Get Outside and Play!
Thank you to Dr. Mark Tremblay, chair of Outdoor Play Canada, for providing this post.
Active outdoor play for children and families is an ideal antidote for COVID-19 transmission and coping mechanism for related restrictions – provided that public health guidance is followed. Outdoor play can help to cope with, contain, and combat COVID-19 – but for that to happen it needs to be available and accessible.
In 2015, a Position Statement was released by an expert panel to remind Canadians of the critical importance of outdoor play for children’s healthy growth and development. It highlighted the irony of the widespread belief that keeping kids indoors is safer, when the evidence overwhelmingly shows that the outdoors is far better for physical activity, air quality, social interaction, connecting with nature, staying away from screens, health promotion and reducing communicable disease transmission. The supporting research was widely disseminated through the 2015 ParticipACTION Report Card. The evidence is clear … The Biggest Risk is Keeping Kids Indoors. In 2018, the Council of Chief Medical Officers of Health released their own Statement on Active Outdoor Play, supporting and endorsing the earlier statement that “access to active play in nature and outdoors – with its risks – is essential for healthy child development”.

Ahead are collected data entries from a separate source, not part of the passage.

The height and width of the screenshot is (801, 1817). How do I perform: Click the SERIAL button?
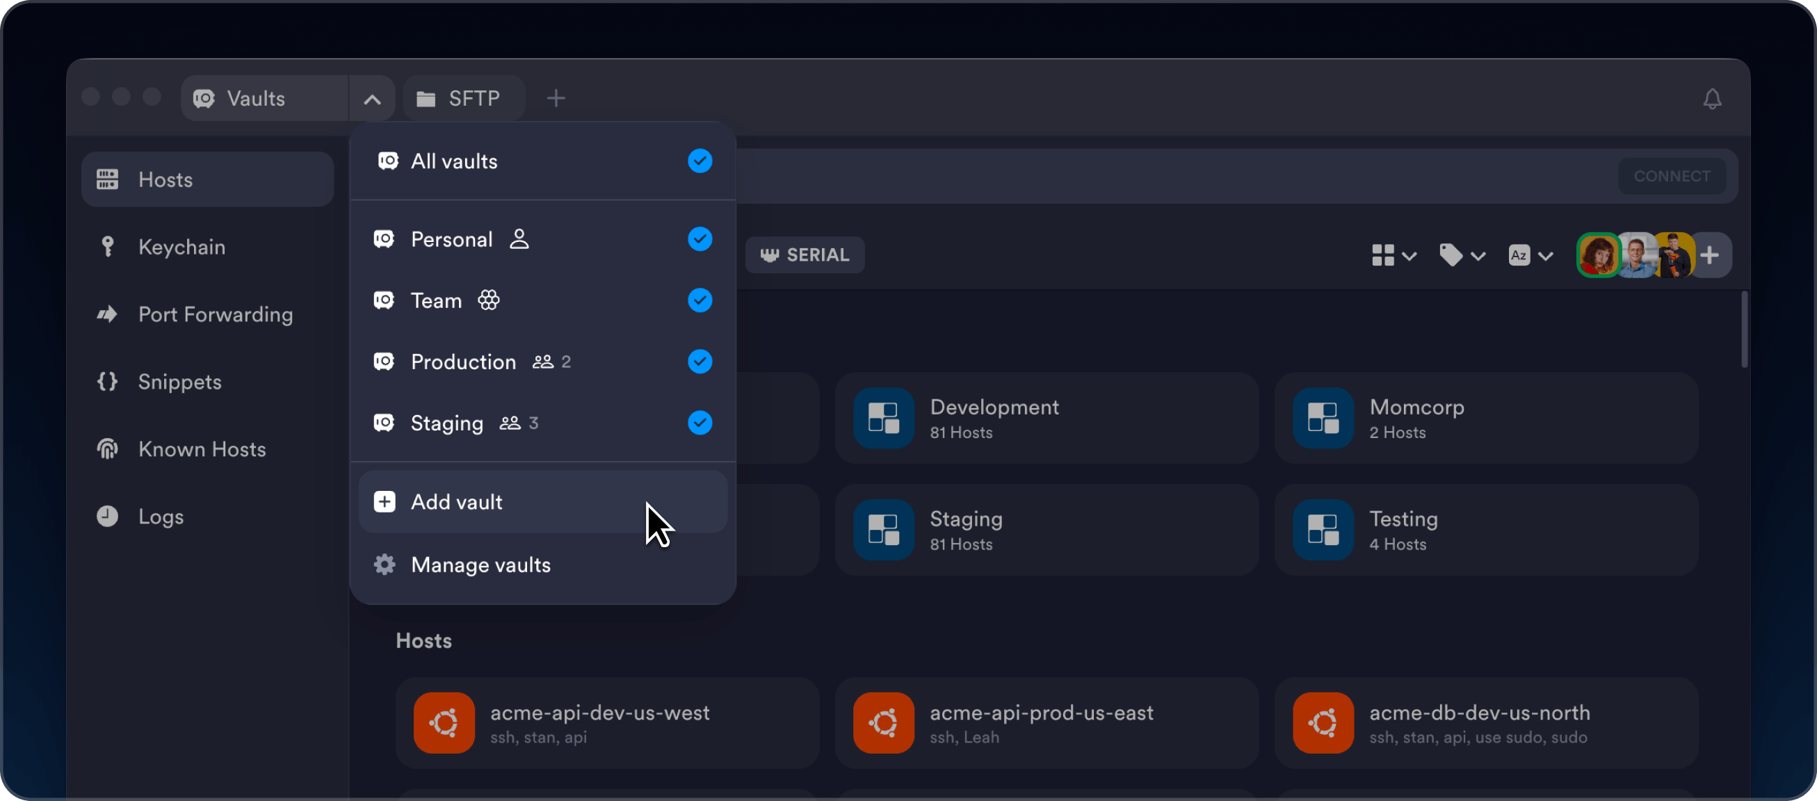coord(805,255)
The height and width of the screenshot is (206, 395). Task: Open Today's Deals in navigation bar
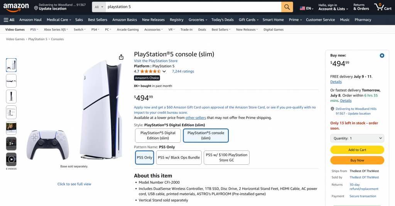tap(222, 20)
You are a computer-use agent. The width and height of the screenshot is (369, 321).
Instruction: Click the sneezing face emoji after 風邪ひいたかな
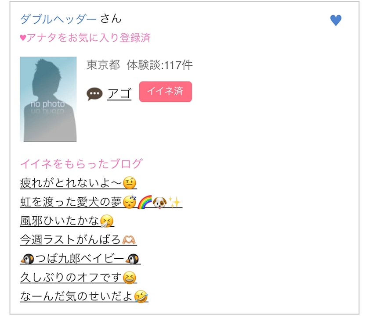click(107, 221)
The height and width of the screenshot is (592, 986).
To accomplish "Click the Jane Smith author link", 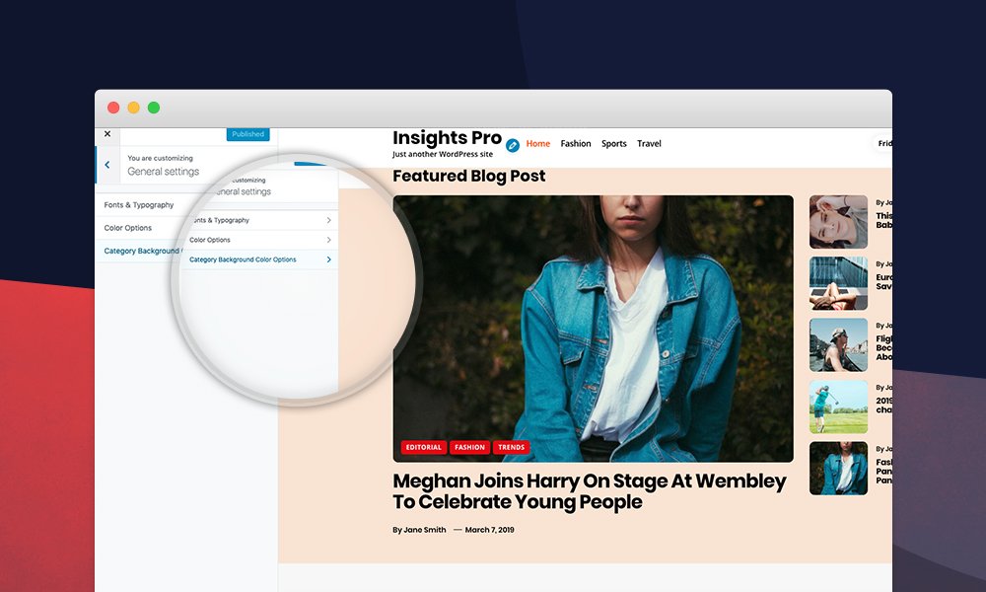I will tap(424, 530).
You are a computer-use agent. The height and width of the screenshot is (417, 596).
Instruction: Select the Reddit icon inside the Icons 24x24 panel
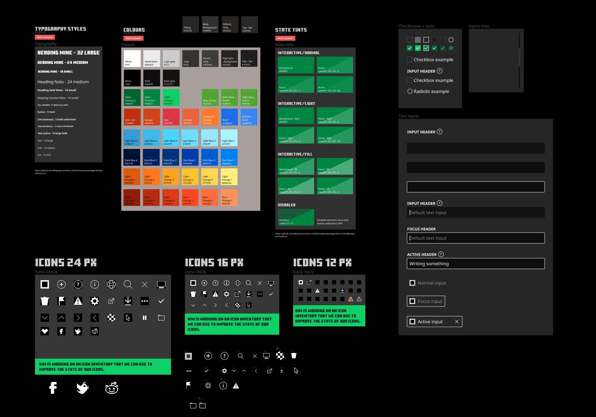(95, 331)
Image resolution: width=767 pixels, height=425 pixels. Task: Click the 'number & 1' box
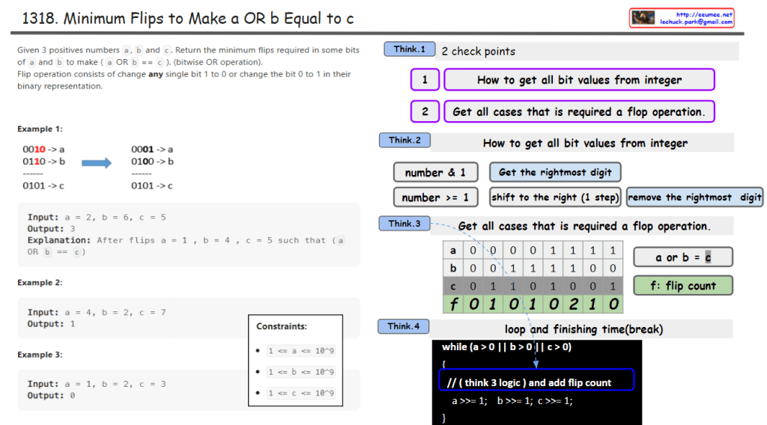pos(435,173)

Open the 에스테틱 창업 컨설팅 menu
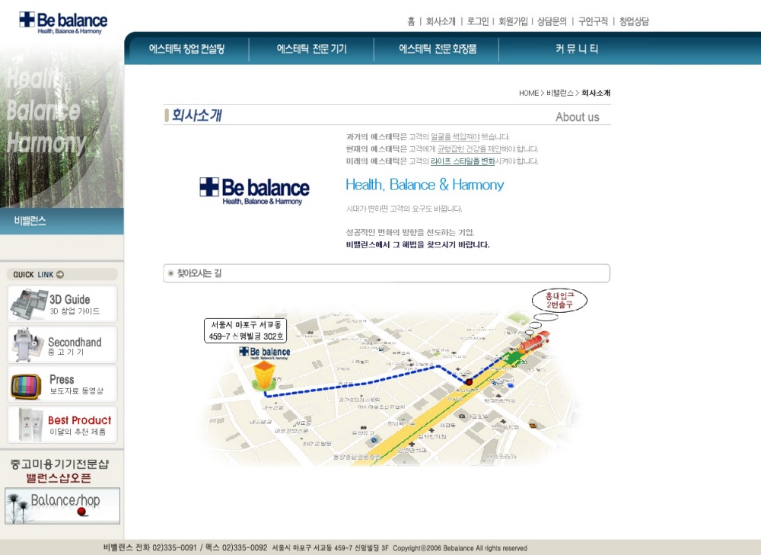187,49
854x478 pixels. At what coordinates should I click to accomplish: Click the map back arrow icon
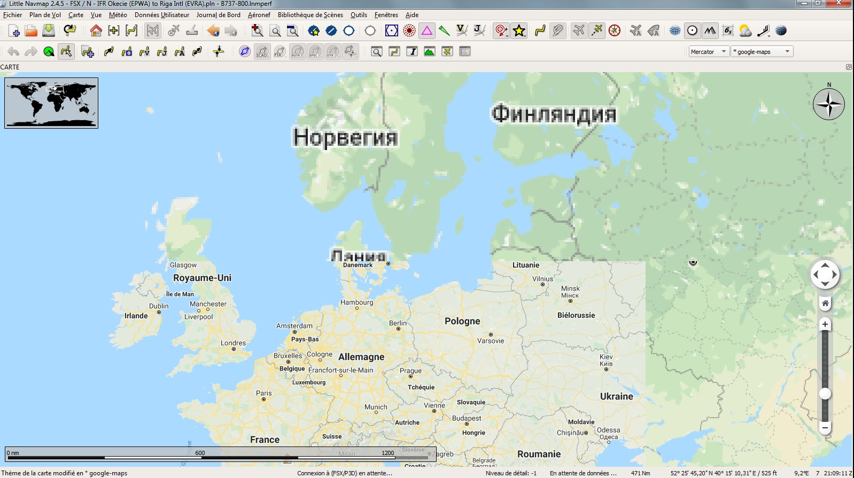(x=213, y=30)
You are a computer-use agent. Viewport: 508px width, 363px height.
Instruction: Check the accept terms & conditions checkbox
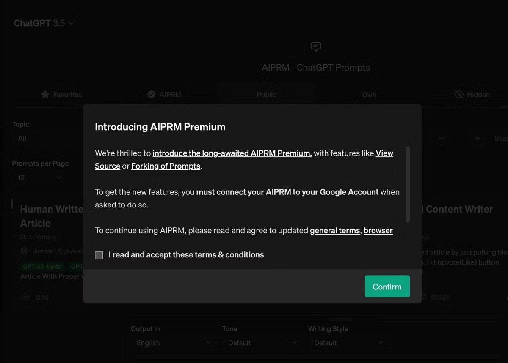coord(99,255)
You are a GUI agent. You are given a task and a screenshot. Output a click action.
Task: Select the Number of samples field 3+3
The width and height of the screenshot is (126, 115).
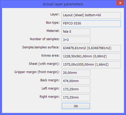76,40
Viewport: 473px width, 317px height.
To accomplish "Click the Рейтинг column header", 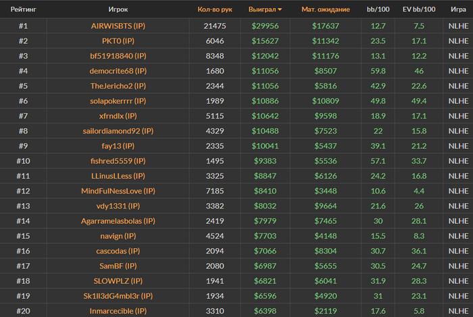I will click(23, 9).
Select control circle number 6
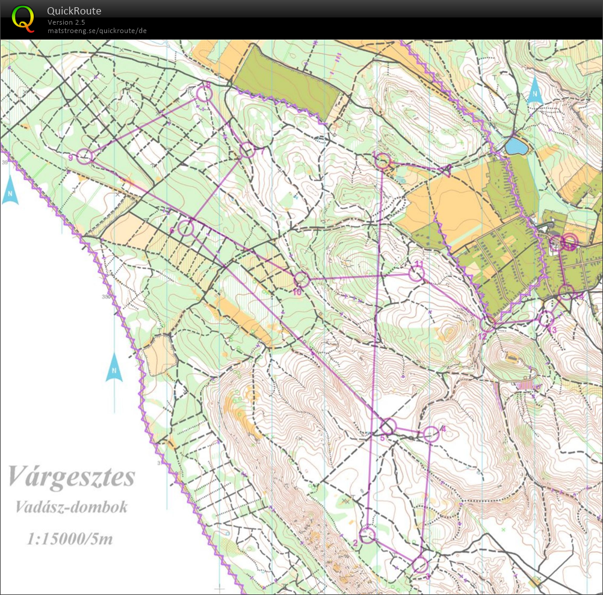The height and width of the screenshot is (595, 603). (x=185, y=228)
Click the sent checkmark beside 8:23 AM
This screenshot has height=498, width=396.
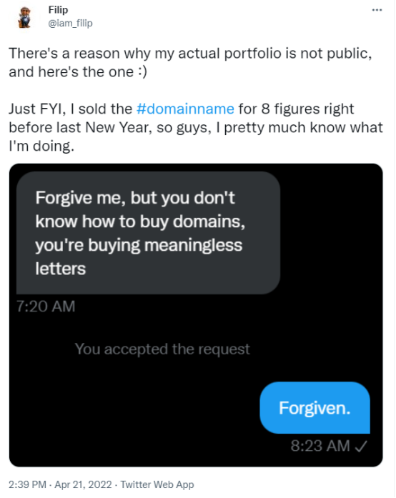coord(361,447)
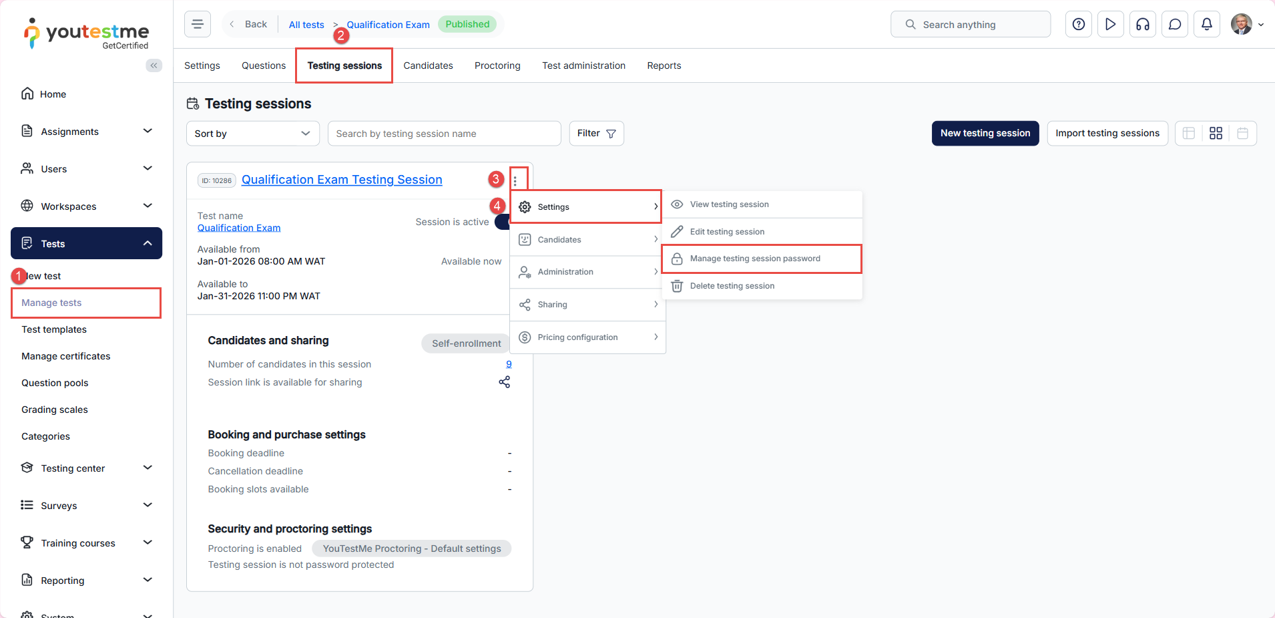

the outdoors is far better for physical activity, air quality, social interaction, connecting with nature, staying away from screens, health promotion and reducing communicable disease transmission
Not only is communicable disease transmission lower in the outdoors, but immune function is enhanced with increased active outdoor play and physical activity – a double-defence against COVID-19. It also supports an array of physical, mental, emotional, social, spiritual and environmental health benefits. Pre-COVID only 17% of Canadian school-aged children were meeting the Canadian 24-hour movement guidelines for physical activity, sedentary behaviour and sleep. This prevalence dropped after the COVID-19 restrictions were imposed, and in April 2020 less than 3% of Canadian children were meeting these guidelines. Furthermore, 42% of children were getting less active outdoor play.
Messages to “stay at home” are often misinterpreted as “stay inside” and some restrictions such as park and playground closures reinforced this misinterpretation. COVID-19 is spread indoors, and only in the outdoors if social distancing rules are not followed. Last March Outdoor Play Canada released guidance for the question “should I go outside in the COVID-19 era?”. It highlighted that COVID-19 transmission is less likely outdoors, outdoor physical activity makes our immune system more robust, and outdoor play helps children and families feel connected to their community, making stay at home orders less isolating. Resources to help families encourage, facilitate, role-model and co-participate in outdoor play with children can be found here.
in April 2020 less than 3% of Canadian children were meeting the Canadian 24-hour movement guidelines for physical activity, sedentary behaviour, and sleep
Local, provincial, and national leaders need to be held to account so that any post-COVID-19 “return to normal” includes an adjustment in resource distribution, land utilization, and policy development that facilitates a recalibration of the indoor to outdoor time ratio of Canadians. Outdoor greenspaces must be preserved through efforts such as that of the Ottawa planning committee who recently rejected a development proposal to convert a Kanata golf course into a 1500-home subdivision. We must implement a “new normal” that helps get Canadians outside – to play, learn, teach, grow and develop as healthy, caring, connected and environmentally attentive stewards of each other, the land, water, plants and animals.
Now, more than ever, we need to trade rug burns for grass stains; slippers and pajamas for boots and snow suits; no trespassing signs for invitations to come and play; car dominance for open streets; and land development for green space preservation. Outdoor play can help keep the doctor (and COVID-19) away – if in doubt send them out!